The way had somewhat been cleared for Setanta by PremPlus, the now mostly forgotten about pay per view service which, though it was Sky competing against themselves, established the principle that football fans would be prepared to pay more than one subscription to see more matches:
nwtv20037,899 posts since 5 Jan 2003
Granada North West Today
The way had somewhat been cleared for Setanta by PremPlus, the now mostly forgotten about pay per view service which, though it was Sky competing against themselves, established the principle that football fans would be prepared to pay more than one subscription to see more matches:


From memory PremPlus was born out of the latterly unsuccessful NTL bid for the contract. They won the contract for the PPV rights from the 2001 season, however this was during the era when NTL filed for bankruptcy which meant they couldn't fulfil the rights. I'm not sure what agreement was reached but you had PremPlus which also ran on NTL, which was £10 each season, and you also had the games on ITV Sport Select on ITV Digital. When the 2004 rights came up you then had a fully Sky backed PremPlus which saw the NTL subscription fee increase massively.
steve
steviegTVreturns
TV Monkey213 posts since 15 Sep 2006
PremPlus was probably best known for its James Nesbitt-fronted adverts - "50 games for £50" - which seemed to run at least once every advert break for months at a time.
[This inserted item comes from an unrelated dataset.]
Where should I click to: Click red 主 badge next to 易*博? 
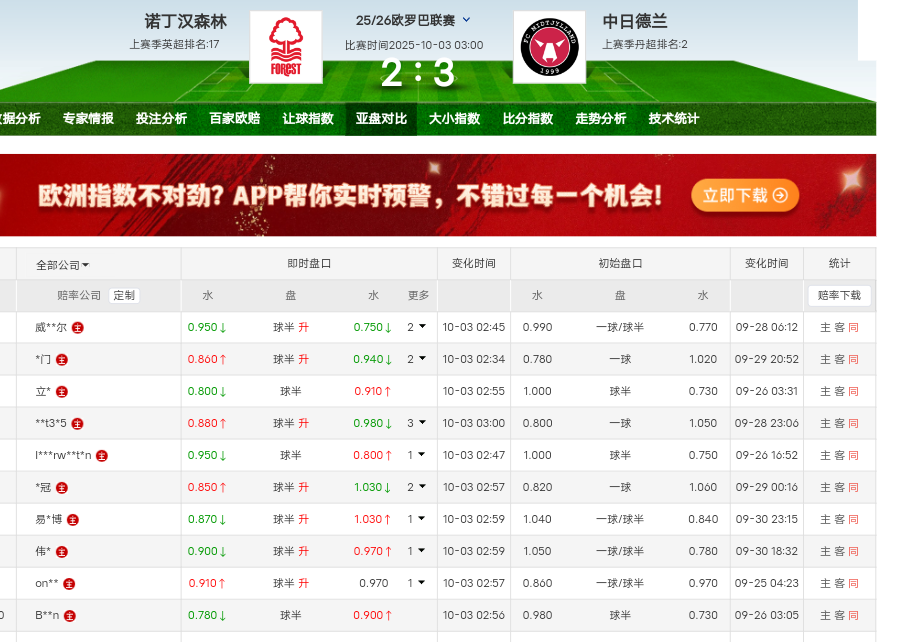point(72,519)
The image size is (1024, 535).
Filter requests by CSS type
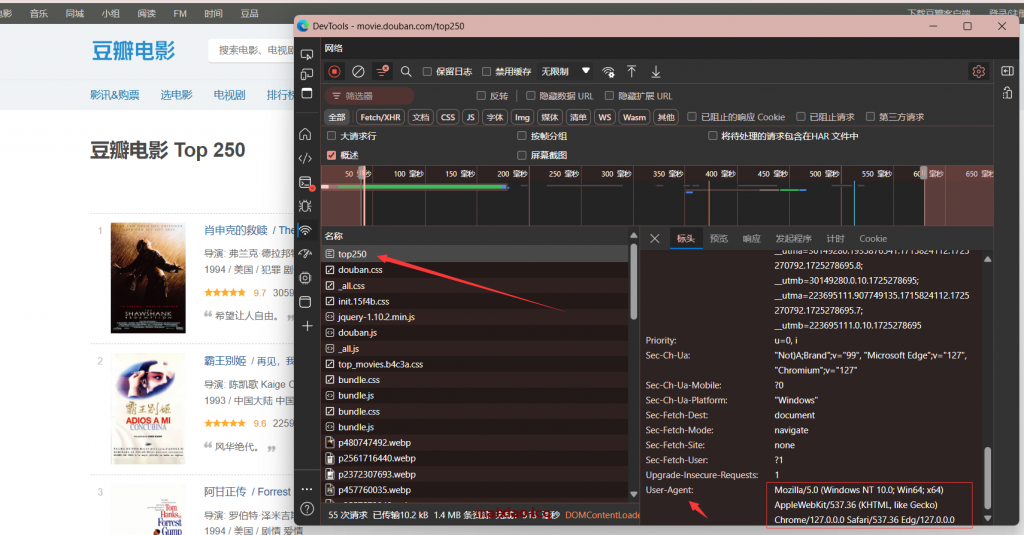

I still don't think I've met anyone who actually subscribed.
Steve Williams1,817 posts since 1 Aug 2008
I still don't think I've met anyone who actually subscribed.


Well, I did as well, although I went for the fifty quid a season offer - the matches were eight quid each otherwise - and in the event I think most people simply did that option and were in effect subscribing to it like they would subscribe to another Sky Sports channel. Quite exciting, though, to see the countdown clock before it, and there was an added frisson on NTL as on a couple of occasions they forgot to switch it on.

The original concept for PPV was I think a compromise between offering more matches but keeping them scarce enough to encourage people to go to the games. They were sold as a bonus service for people who wanted more than Sky were offering and they were very quick to point out they were matches that would otherwise be untelevised so you wouldn't lose anything from Sky Sports, they were absolutely second choice fixtures. As mentioned, it was initially sold to NTL (and I remember reading somewhere they were going to contract out production to the BBC) but then they realised they couldn't afford it so they gave them back, and they were sold to a consortium of Sky, ITV and the cable companies. The production of the matches was contracted out to Sky so Alan Parry was heard on all platforms, but Sky and ITV did their own presentation, NTL showed the ITV presentation. When ITV Digital went bust in the second season, NTL took the Sky presentation and from then on it was pretty much just Sky Sports in all but name.

In the 2004 rights deal, there wasn't a specific package for PPV, but the Premier League said that certain packages (the third and fourth choice matches) could be PPV if desired. So Sky bought the lot and did indeed make those packages PPV, but even though they were now wholly owned and operated by Sky they kept the PremPlus branding. I first got it in that season and I remember in 2004-05 the graphics were the same as the Sky graphics but in a different colour scheme, but from 2005-07 they had their own unique graphics. Also from mid-2005, they started alternating the commentators across all the Sky matches, so whereas before Alan Parry had done about 99% of them, everyone had a go, including Martin Tyler.

Anyway, in 2007 it all ended and Sky ran a load of trailers proclaiming "No more pay per view!"